---------- EXTRACTED DATA

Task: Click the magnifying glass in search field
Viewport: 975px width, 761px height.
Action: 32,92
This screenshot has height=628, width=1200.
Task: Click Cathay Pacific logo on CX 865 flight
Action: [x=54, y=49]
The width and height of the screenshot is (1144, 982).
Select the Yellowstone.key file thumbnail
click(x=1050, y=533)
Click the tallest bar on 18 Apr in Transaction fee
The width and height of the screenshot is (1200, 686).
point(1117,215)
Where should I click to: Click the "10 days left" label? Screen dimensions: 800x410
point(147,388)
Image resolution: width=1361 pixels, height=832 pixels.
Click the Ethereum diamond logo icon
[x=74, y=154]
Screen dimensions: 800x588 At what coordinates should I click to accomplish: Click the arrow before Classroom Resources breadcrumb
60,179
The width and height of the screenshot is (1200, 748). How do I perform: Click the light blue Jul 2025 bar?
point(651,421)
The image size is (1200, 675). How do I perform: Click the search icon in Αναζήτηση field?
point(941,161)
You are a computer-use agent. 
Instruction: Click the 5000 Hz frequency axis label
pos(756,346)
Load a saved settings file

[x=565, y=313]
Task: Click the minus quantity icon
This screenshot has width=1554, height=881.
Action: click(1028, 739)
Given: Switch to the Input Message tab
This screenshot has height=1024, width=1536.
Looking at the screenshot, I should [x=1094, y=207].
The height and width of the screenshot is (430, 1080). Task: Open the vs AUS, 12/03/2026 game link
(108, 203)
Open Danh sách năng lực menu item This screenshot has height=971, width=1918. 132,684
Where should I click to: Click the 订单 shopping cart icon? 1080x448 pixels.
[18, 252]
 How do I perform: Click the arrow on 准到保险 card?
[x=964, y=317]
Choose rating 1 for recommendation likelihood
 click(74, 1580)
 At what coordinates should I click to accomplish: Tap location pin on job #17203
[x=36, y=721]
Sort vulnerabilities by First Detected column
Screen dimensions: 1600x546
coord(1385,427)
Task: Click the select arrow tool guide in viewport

--------------------

■ **WHAT THIS TASK INVOLVES**:
Could you copy exactly the line containing "Open Danh sách" and each line after it through the end of the records, and nothing else?

■ **WORKED SOLUTION**:
Open Danh sách năng lực menu item This screenshot has height=971, width=1918. 132,684
Where should I click to: Click the 订单 shopping cart icon? 1080x448 pixels.
[18, 252]
 How do I perform: Click the arrow on 准到保险 card?
[x=964, y=317]
Choose rating 1 for recommendation likelihood
 click(74, 1580)
 At what coordinates should I click to accomplish: Tap location pin on job #17203
[x=36, y=721]
Sort vulnerabilities by First Detected column
Screen dimensions: 1600x546
coord(1385,427)
Task: Click the select arrow tool guide in viewport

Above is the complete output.